→ Activity
Extract the run of lines that starts at the top of the records below and ends at the line with "The height and", keeping both ends and excluding pictures.

→ Data section
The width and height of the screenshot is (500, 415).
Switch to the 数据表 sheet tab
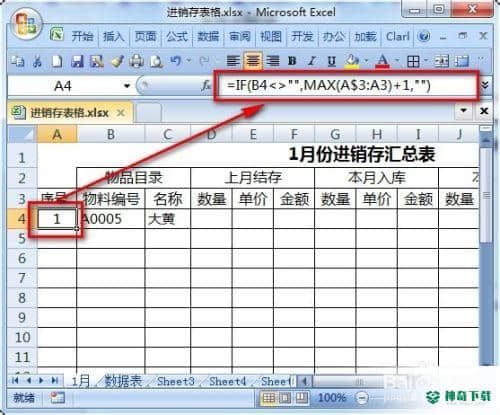[123, 381]
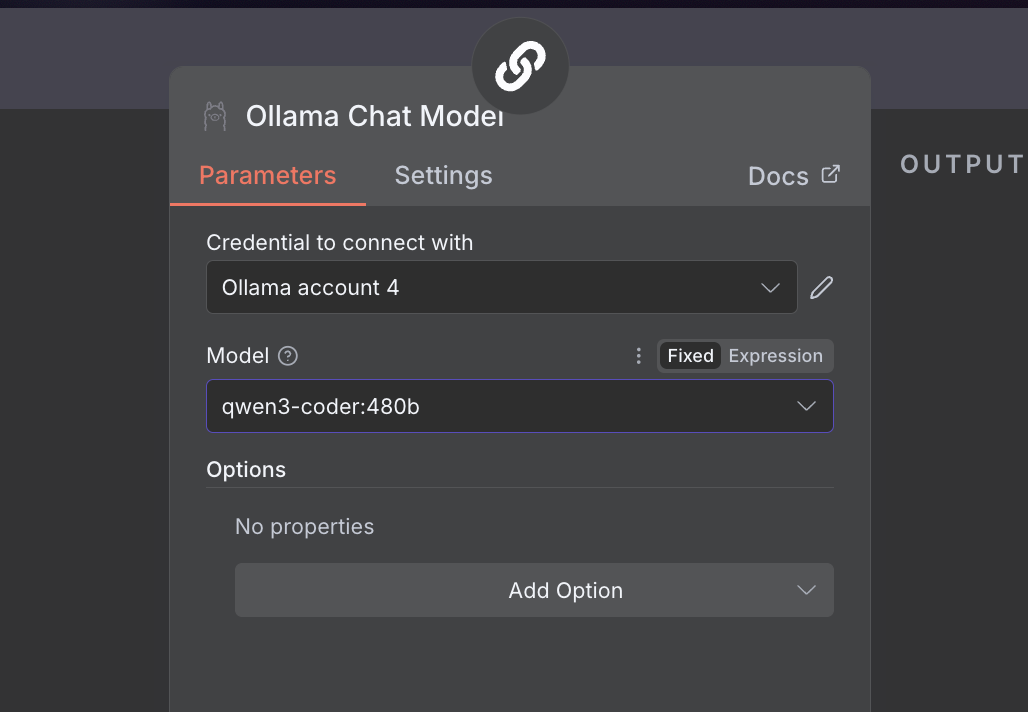The width and height of the screenshot is (1028, 712).
Task: Click the external link icon beside Docs
Action: click(830, 173)
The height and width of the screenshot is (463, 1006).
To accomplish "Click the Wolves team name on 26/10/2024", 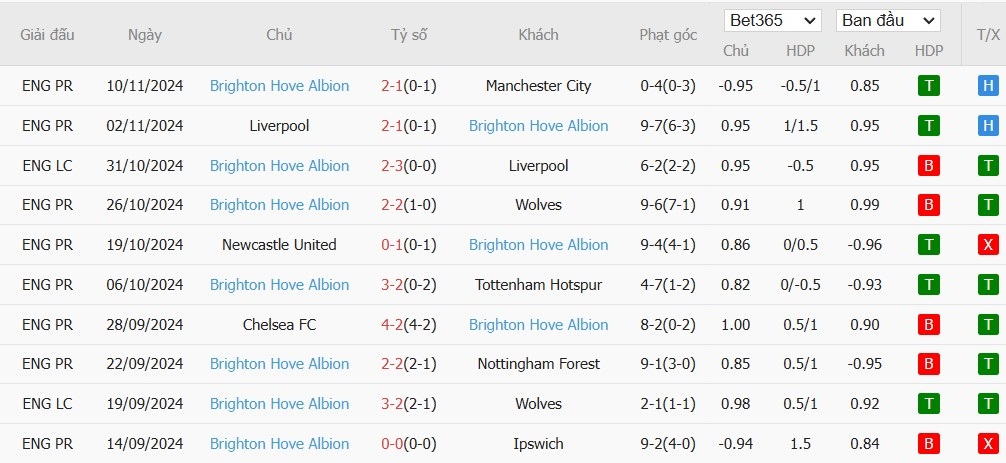I will [x=538, y=205].
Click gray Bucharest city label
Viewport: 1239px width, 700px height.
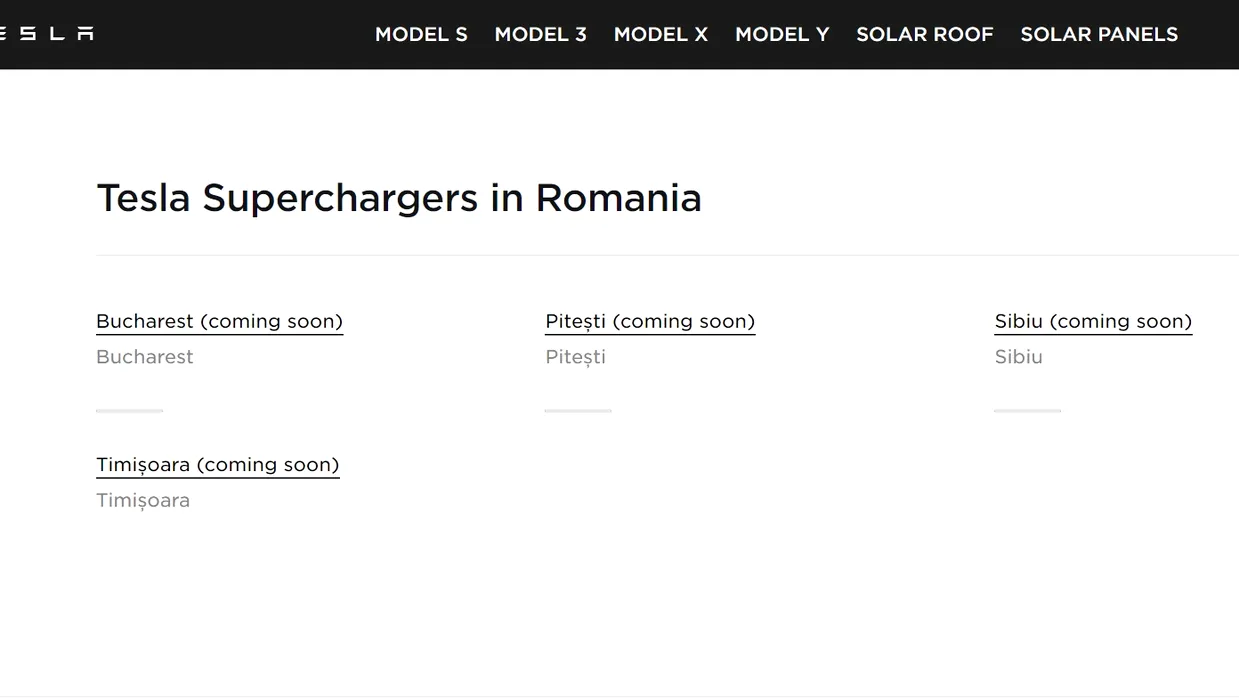[145, 357]
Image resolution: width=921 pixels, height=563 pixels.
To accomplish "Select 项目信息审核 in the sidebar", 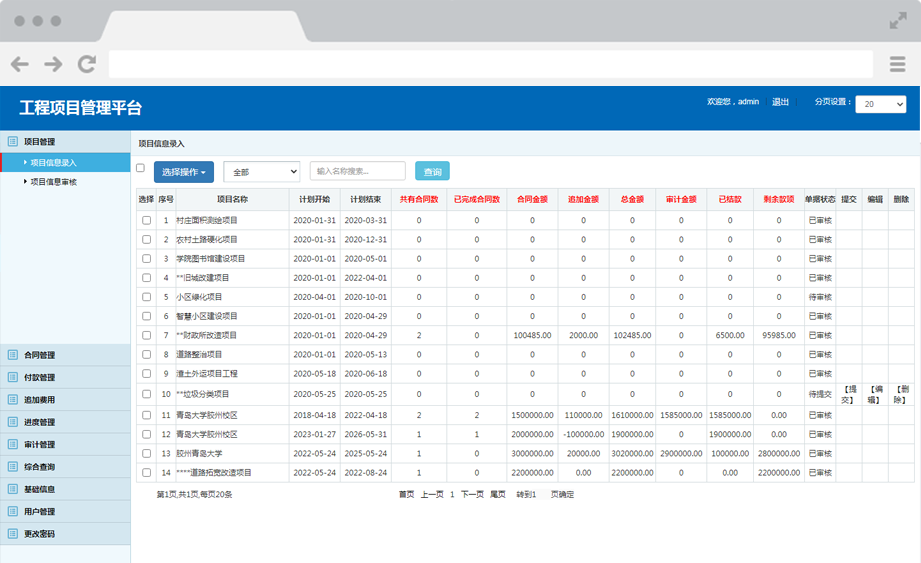I will coord(54,182).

→ Result of the exercise
The width and height of the screenshot is (500, 415).
Switch to the 数据表 sheet tab
[123, 381]
The width and height of the screenshot is (1028, 712).
Task: Click the external link icon beside Docs
Action: click(830, 173)
The height and width of the screenshot is (463, 1006).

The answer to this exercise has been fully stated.